- _Task_: Would you pull out every line of the material that contains the string "cała"?

/---

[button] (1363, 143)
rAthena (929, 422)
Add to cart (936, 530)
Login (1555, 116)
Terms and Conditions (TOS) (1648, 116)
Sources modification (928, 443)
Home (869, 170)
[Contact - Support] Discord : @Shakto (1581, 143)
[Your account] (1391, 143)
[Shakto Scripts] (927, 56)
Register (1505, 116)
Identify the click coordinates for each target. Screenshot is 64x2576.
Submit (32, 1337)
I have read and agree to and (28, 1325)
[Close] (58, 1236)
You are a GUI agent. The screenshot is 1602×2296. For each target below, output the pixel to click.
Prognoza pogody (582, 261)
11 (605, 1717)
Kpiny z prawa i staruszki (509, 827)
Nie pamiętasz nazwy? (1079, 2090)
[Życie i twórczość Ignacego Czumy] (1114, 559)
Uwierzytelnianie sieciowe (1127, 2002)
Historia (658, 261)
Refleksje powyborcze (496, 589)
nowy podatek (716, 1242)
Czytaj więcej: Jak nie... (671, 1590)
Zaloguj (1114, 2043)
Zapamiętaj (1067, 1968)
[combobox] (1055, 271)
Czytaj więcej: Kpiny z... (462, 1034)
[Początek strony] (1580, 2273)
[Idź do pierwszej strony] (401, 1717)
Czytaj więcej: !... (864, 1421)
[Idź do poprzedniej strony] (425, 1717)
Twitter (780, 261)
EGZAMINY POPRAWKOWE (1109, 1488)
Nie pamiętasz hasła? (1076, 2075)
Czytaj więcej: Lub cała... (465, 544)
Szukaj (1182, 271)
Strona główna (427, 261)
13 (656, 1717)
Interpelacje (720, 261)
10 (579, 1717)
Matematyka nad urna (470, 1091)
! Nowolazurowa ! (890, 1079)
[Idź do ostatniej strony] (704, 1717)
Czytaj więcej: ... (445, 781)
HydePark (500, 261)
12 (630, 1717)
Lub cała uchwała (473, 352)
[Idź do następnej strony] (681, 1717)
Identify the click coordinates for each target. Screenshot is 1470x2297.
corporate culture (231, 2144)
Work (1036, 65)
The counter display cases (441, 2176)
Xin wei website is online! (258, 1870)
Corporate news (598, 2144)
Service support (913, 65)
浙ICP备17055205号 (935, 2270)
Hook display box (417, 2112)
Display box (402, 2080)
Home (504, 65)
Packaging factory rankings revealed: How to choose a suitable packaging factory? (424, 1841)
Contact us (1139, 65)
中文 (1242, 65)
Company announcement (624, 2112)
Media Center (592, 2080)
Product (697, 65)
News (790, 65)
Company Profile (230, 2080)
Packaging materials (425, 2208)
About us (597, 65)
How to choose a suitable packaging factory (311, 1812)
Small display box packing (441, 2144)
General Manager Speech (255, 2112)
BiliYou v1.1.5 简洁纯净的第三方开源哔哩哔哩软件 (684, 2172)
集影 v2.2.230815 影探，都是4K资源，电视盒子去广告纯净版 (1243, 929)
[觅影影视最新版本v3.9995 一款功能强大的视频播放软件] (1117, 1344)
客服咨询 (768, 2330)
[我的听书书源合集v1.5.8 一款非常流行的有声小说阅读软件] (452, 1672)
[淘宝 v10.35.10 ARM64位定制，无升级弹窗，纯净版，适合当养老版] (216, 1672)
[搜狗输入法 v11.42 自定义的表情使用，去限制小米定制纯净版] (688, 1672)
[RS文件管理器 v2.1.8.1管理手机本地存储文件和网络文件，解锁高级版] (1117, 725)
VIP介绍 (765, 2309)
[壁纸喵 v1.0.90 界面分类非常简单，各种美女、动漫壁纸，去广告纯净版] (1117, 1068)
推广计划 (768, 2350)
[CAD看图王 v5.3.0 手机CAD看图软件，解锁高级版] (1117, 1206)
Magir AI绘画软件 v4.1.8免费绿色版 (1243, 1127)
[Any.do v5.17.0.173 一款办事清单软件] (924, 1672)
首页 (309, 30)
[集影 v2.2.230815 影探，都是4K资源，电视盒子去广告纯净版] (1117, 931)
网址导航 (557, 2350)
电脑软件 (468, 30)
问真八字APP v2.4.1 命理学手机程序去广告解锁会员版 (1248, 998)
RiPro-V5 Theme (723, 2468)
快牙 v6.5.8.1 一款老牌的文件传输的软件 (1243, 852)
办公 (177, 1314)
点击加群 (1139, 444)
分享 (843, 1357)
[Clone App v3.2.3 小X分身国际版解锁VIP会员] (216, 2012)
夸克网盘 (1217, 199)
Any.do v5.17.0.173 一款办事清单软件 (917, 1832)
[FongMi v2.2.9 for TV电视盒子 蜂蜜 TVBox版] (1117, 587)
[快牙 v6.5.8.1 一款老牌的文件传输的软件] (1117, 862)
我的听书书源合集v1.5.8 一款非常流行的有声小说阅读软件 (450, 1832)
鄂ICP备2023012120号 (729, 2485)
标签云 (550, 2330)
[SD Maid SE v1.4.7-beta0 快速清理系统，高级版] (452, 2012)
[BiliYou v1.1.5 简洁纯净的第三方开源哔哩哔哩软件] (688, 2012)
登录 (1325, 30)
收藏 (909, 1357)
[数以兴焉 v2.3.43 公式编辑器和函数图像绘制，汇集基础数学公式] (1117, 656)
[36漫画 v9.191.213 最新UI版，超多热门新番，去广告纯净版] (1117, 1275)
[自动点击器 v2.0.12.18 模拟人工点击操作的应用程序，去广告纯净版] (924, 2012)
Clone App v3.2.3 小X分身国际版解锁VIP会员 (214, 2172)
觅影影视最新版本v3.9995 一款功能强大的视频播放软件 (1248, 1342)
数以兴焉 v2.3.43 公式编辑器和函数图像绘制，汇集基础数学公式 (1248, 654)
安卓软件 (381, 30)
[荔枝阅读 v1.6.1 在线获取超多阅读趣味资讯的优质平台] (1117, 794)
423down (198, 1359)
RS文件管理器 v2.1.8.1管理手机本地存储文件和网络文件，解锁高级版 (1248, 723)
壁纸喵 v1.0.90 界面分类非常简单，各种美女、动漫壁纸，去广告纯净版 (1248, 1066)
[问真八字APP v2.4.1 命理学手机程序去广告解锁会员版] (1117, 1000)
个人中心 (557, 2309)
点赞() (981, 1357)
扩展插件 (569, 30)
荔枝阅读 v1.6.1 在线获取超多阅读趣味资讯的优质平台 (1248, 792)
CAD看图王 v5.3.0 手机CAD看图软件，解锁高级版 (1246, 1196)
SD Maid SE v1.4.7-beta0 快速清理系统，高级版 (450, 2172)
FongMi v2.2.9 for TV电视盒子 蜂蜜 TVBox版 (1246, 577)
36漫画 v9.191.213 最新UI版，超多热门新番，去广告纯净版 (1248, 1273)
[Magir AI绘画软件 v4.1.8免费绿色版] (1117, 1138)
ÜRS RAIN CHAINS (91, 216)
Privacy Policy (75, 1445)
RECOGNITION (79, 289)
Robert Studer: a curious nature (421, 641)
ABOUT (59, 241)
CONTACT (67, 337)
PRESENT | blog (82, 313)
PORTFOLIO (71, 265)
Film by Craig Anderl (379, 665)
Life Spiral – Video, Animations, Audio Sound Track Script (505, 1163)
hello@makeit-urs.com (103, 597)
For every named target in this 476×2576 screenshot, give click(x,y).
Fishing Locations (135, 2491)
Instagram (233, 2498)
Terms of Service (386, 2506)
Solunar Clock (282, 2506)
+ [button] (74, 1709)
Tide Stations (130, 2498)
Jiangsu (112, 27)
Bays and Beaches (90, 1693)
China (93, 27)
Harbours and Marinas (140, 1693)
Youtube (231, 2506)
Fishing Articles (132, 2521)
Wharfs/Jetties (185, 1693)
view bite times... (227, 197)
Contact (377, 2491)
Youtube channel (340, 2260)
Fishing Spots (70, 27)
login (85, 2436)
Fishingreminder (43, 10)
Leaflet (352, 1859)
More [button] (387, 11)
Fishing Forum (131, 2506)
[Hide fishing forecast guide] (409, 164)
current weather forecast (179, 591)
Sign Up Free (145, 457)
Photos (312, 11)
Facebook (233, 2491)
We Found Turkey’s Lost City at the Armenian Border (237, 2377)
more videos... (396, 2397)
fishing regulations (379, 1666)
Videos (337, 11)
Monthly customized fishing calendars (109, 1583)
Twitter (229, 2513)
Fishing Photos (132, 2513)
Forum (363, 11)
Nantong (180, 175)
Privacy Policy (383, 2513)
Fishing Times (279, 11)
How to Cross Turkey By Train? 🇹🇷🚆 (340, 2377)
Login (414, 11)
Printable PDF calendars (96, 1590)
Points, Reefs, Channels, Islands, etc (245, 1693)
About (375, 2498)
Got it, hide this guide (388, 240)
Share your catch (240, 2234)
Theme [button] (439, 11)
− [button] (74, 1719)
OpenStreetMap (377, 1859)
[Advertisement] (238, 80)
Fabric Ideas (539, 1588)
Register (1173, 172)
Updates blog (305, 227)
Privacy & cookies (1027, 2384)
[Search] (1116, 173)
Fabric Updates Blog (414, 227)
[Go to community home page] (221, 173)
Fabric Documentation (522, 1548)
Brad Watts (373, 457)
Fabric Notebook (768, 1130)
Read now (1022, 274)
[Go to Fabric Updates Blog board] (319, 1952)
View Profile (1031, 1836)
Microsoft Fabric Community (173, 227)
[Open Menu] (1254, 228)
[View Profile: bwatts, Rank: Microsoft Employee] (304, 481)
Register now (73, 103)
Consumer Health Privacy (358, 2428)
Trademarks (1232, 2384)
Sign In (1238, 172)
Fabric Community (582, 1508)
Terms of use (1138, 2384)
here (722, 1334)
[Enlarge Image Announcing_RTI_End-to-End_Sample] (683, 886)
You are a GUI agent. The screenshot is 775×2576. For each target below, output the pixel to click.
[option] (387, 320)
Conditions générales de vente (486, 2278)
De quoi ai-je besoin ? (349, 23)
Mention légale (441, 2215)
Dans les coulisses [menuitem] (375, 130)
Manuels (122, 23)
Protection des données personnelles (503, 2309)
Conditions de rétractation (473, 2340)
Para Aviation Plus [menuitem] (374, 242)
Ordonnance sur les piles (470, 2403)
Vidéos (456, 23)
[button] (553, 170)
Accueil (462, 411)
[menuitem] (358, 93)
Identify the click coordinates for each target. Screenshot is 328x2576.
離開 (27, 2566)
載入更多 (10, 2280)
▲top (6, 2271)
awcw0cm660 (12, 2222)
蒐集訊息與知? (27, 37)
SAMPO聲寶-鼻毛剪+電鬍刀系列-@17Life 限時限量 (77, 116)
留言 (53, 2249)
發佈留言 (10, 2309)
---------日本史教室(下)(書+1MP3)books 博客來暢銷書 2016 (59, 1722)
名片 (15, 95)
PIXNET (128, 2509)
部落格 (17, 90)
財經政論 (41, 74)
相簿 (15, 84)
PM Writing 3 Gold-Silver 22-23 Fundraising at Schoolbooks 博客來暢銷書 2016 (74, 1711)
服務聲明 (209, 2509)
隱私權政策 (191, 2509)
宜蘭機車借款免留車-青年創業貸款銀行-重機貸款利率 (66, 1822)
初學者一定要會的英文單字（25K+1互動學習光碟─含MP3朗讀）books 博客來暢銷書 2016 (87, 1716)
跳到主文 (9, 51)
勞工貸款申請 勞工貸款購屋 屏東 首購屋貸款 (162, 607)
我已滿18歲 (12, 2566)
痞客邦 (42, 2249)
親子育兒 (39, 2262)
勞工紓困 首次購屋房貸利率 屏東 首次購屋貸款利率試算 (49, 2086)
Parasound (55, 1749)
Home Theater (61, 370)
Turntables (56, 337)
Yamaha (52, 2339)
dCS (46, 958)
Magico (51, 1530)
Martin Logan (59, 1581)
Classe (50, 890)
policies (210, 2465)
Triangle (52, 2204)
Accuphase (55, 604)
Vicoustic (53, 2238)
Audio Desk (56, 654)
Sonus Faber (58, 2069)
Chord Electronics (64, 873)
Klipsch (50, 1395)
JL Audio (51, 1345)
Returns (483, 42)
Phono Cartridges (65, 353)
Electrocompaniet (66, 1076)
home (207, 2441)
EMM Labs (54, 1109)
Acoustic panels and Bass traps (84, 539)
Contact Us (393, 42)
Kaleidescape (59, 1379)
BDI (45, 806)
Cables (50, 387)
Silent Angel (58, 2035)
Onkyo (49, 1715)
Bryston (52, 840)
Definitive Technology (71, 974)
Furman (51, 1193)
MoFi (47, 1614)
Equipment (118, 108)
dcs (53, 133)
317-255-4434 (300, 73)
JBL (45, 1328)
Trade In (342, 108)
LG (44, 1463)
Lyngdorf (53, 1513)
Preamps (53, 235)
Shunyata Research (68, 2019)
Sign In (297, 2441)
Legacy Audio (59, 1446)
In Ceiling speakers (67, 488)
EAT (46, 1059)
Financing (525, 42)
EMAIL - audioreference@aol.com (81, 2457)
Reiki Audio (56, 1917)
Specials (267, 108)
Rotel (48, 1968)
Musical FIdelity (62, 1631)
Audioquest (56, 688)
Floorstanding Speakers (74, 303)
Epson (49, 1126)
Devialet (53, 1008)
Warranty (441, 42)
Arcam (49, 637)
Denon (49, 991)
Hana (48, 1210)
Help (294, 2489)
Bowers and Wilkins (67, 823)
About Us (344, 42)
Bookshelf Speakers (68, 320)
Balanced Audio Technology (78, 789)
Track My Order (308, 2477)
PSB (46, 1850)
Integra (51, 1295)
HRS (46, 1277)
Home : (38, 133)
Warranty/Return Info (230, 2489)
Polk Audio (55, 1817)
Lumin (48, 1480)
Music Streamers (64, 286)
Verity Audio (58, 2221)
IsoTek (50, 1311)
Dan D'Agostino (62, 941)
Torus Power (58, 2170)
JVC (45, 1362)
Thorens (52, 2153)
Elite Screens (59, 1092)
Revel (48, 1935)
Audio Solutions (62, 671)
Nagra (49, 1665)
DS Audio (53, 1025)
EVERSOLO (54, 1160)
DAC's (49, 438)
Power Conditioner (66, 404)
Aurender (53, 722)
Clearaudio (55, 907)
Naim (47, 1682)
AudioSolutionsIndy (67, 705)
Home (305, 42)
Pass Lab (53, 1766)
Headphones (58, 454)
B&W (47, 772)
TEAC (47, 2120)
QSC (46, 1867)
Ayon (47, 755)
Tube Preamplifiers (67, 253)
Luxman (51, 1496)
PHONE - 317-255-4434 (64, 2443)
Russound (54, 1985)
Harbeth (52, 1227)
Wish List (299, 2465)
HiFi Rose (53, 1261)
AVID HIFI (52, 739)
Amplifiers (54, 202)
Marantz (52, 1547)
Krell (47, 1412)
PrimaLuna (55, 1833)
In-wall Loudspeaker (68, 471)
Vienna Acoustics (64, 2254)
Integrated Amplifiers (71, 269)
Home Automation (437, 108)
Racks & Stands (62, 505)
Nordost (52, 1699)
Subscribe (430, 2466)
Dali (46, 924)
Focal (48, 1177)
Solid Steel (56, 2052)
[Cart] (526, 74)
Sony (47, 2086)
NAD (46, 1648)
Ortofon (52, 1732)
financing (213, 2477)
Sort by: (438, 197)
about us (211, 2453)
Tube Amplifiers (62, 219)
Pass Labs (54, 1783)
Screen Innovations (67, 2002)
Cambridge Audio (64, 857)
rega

\---

- _Reply to the task_:
Czytaj więcej: Lub cała... (465, 544)
Lub cała uchwała (473, 352)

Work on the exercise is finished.